__DOCUMENT PASSAGE__.
==========

Sunday, January 25, 2015

Anansi: Collisions - Revisited


We already have the option to detect collsions. But there are a few things we have to consider in addition to the existing mechanism:

  • a sprite should only explode when its health is depleted
  • we only want 1 explosion per sprite
  • the exploding sprite should stop its movement

So we have to extend our checkBulletCollisions and checkMissileCollisions classes. Thinking of it, the classes are very similar - for now. I split them because maybe we'll add a mini-explosion to a detonating missile, but let's combine them until we actually add the mini-explosion.

/**
 * Check if a projectile (eg player bullet/missile) hits an enemy.
 * If a collision is detected, the enemy is damaged. If enemy is killed, an explosion is spawned.
 * @param projectileList
 */
private void checkProjectileCollisions( List projectileList) {
 
 for( SpriteBase projectile: projectileList) {
  for( Enemy enemy: enemyList) {
   
   // consider only alive sprites
   if( !enemy.isAlive())
    continue;

   if( projectile.collidesWith(enemy)) {
    
    // inflict damage, reduce enemy's health
    enemy.getDamagedBy(projectile);

    // explosion animation
    if( !enemy.isAlive()) {
     
     // stop movement of sprite
     enemy.stopMovement();
     
     // let enemy explode
     spawnExplosion( enemy);
    }

    // destroy bullet, set health to 0
    projectile.kill();
    
    // remove the bullet from screen by flagging it as removable
    projectile.remove();
    
   }
  }
 }
}

Blogspot again modifies the code. This would be the correct method signature: checkProjectileCollisions( List<? extends SpriteBase> projectileList)

==========

__INFORMATION SHOWN__.
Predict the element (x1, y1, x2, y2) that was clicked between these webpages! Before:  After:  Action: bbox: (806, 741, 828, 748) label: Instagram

==========

__TASK INSTRUCTIONS__.
A - In the Anansi collisions post, why did the author originally keep the bullet and missile collision checks as separate classes?
B - List the additional requirements that the Anansi collisions post says must be considered beyond the existing collision detection.
C - Resume the Anansi collisions post after its final sentence.

__RESPONSES TO THE EXERCISE__.
A - Because a mini-explosion might later be added to a detonating missile.

B -
- A sprite should explode only when its health is depleted.
- There should be only one explosion per sprite.
- The exploding sprite should stop its movement.

C -
The modified invocation method.
// check collisions
// ---------------------------
checkProjectileCollisions( playerBulletList);
checkProjectileCollisions( playerMissileList);

We modify the SpriteBase class with the stopMovement code
boolean canMove = true;

...

/**
 * Set flag that the sprite can't move anymore.
 */
public void stopMovement() {
 this.canMove = false;
}

...

public void move() {

 if( !canMove)
  return;
 
 x += dx;
 y += dy;
 r += dr;

} 

Now we can hit something and get animated explosions:



That looks very nice and smooth. Okay, now we're curious about the performance. Let's change the enemy spawning value and our own bullet fire rate to see how it performans with lots of explosions:


It performs quite well. This means we can wreak havoc on screen. Awesome!